Request:
Convert the lines of the items below into a JSON list of strings, one string per line, with blank lines left out. Leave the pictures out of the answer.

Information supplied:
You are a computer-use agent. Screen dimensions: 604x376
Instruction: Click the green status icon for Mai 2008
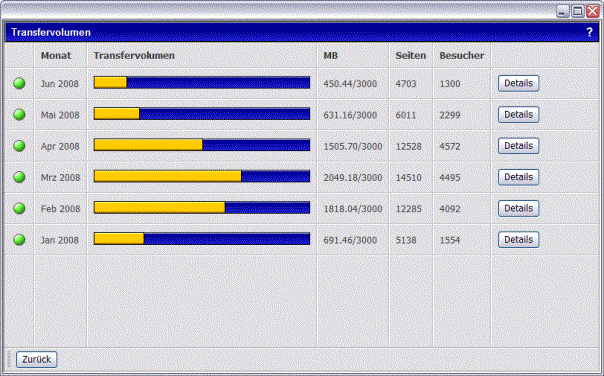[19, 114]
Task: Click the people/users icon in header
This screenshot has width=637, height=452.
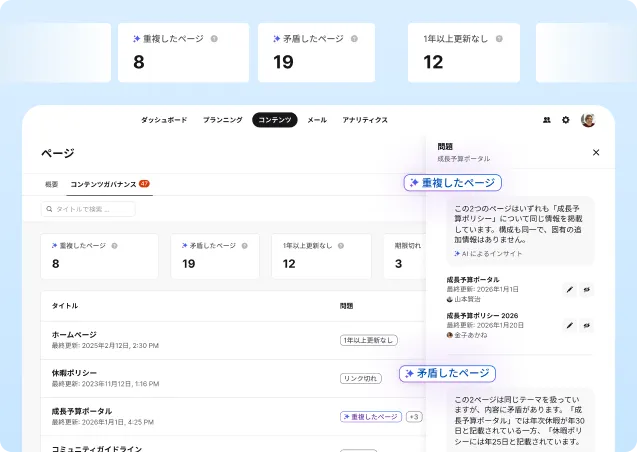Action: click(547, 120)
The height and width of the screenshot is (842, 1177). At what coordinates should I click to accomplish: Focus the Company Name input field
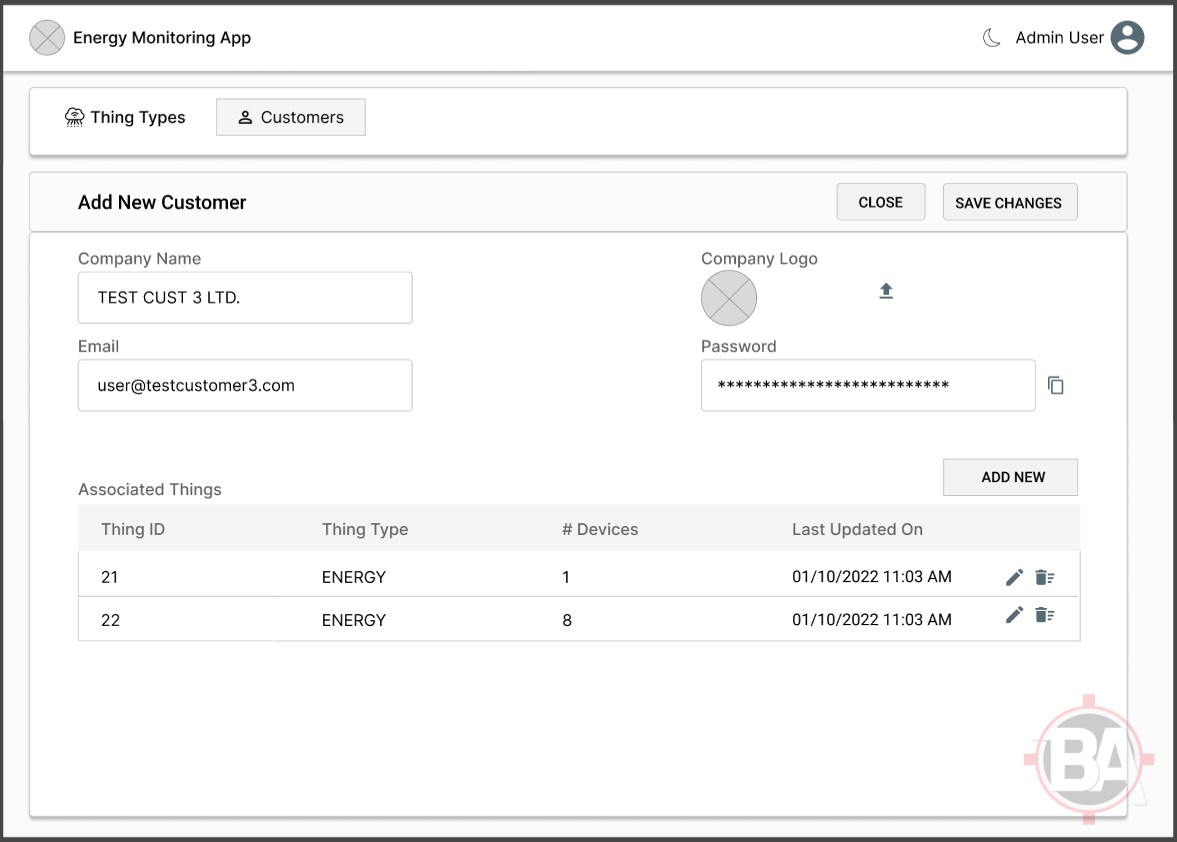click(245, 298)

Task solution:
[
  "You are a computer-use agent. Screen dimensions: 604x376",
  "Instruction: Click the green status icon for Mai 2008",
  "[19, 114]",
  "Task: Click the people/users icon in header",
  "This screenshot has width=637, height=452.",
  "Action: click(547, 120)",
  "The height and width of the screenshot is (842, 1177). At what coordinates should I click to accomplish: Focus the Company Name input field",
  "click(245, 298)"
]